Two years ago, the county added call center positions but could not fill them.  Farag writes in her most recent memo, “In FY23, the Council approved 15 new PSECS positions to shift at least seven Firefighters from dispatch back to the field. Due to large vacancy rates at the ECC, these positions have never been filled and uniformed Firefighters remain on site.”  Now the county is trying the opposite tack by proposing to eliminate 27 of these positions instead.  Why?

At an April 18 meeting of the council’s Public Safety Committee meeting, Council Member Dawn Luedtke asked administration representatives about this issue:

I have questions about the ECC.  I don’t’ think it’s any secret that one of our neighboring jurisdictions has had some serious well-documented in the media challenges with 911 service.  I don’t want us to be in that position.  We also know that we have forced holds for people in order to keep just the bare minimum to get by with and as you mentioned combining channels etcetera and if you look at the chart on page 5, we’re higher volume than we were as you mentioned in 2019 pre-pandemic.  And I have concerns about that with the 27.  How was the number 27 chosen and where did this come from and how did we get here, if you know?

Council Member Dawn Luedtke.

A county budget analyst representative replied, “So good morning, the 27 ECC positions was chosen based on the length of the vacancy.  So all of these positions were vacant for at least one year.”

Luedtke kept up her questioning, prompting Assistant Chief Administrative Officer Earl Stoddard, whose portfolio includes public safety, to offer this elaboration:

I want to make clear, so I don’t know that these are going to be long term losses for the department.  What I mean by that is I don’t think we’re going to fill the other positions that are vacant over the course of this fiscal year and I do agree with Ms.

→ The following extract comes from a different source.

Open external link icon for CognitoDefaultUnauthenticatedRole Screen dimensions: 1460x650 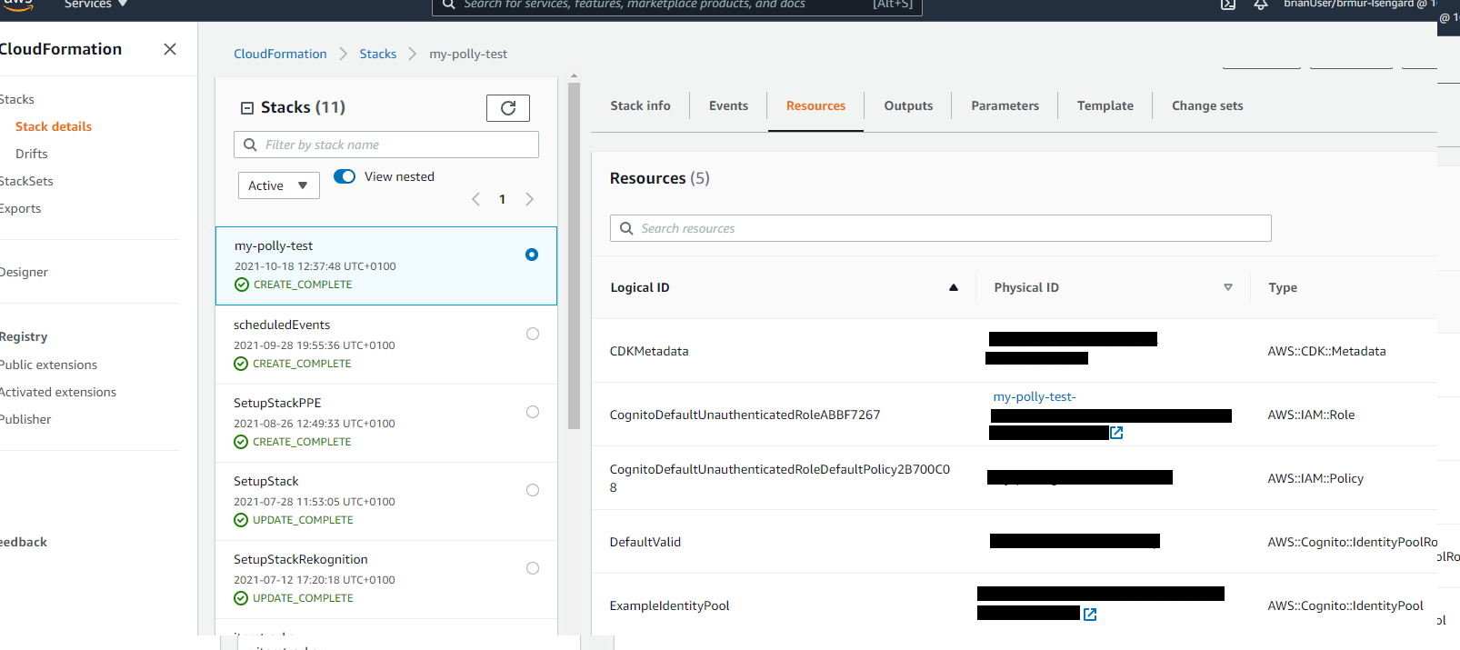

Farag’s assessment that we need to right-size this element of our operations long term.  And the key here is we’re not going to be able to add these positions this year, we have these other positions that are currently vacant that we’ll be focused on but ultimately we may need to add back some number of these 27 over the coming years once we determine what the right sizing of the elements are.  But we just do not believe we’ll be able to get to these 27 in light of the other 30-some/odd positions that are currently vacant with the rate of our recruitment.  We’ve seen an uptick and we’ve seen improvements with that but we’re getting 5 or 6 every period – I’ll let Assistant Chief [Darren] Frank potentially speak to that because he talked to me about it – but there’s been an increase, an uptick in the number hired, but just even at the pace over the course of a year we won’t get into these 27 by the end of this fiscal year.

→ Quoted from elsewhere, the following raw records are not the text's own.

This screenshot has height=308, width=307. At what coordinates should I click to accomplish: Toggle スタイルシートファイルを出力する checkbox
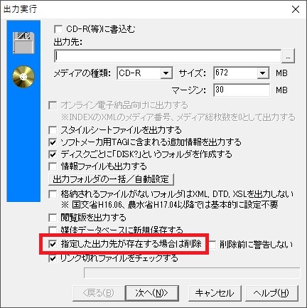click(53, 130)
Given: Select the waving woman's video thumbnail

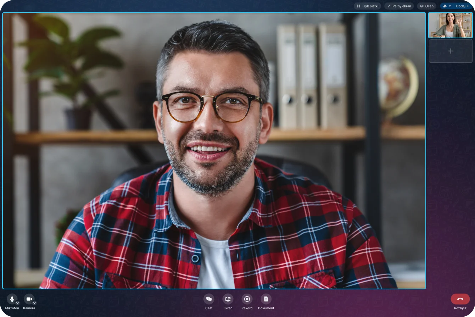Looking at the screenshot, I should 451,25.
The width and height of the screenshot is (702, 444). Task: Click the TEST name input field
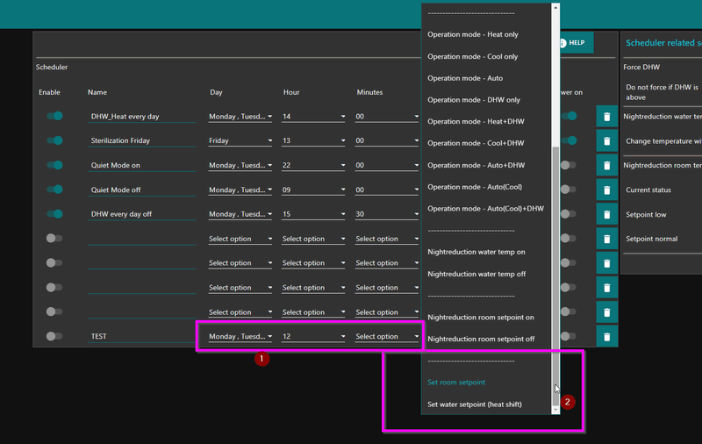tap(140, 336)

Assistant Chief Administrative Officer Earl Stoddard.

Stoddard later added, “If we see a landslide number of people coming in and we believe that we can get more on board, you will assuredly see a supplemental request to allow us to hire positions.”

I give the administration credit for being honest.  They admit that their vacancy problem is so severe that they can’t fill all the 911 positions they would like to fill, so they don’t want to budget for them in an effort to save money.  And they are ready and willing to ask for more money to hire when they need it.

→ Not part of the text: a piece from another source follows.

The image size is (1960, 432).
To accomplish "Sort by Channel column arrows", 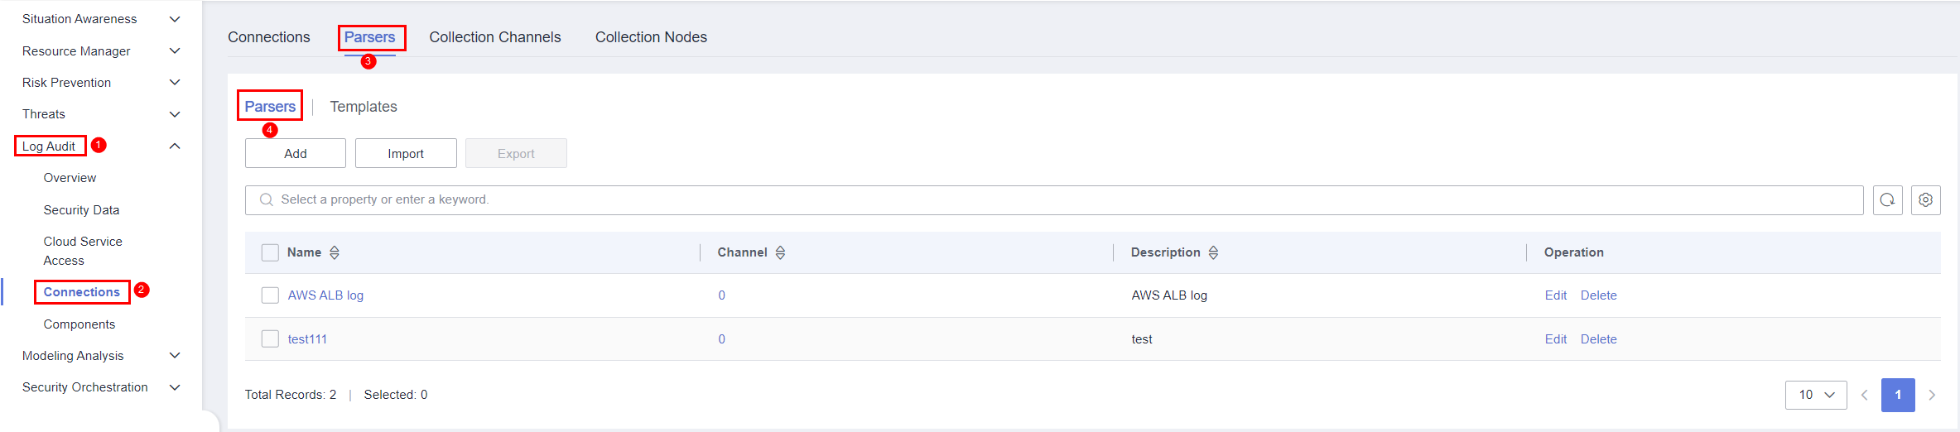I will [780, 252].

But Luedtke is right to look across the border to the District of Columbia, where failures in its 911 call center have drawn a blizzard of press coverage capped by a whistleblower lawsuit from its former interim director.  The county executive’s own budget admits that we are at the edge of violating the state standard for 911 call response.  Saving money is a good thing, but fully staffing up to save lives is even better.  The county council should establish that as the goal to be met, and sooner rather than later.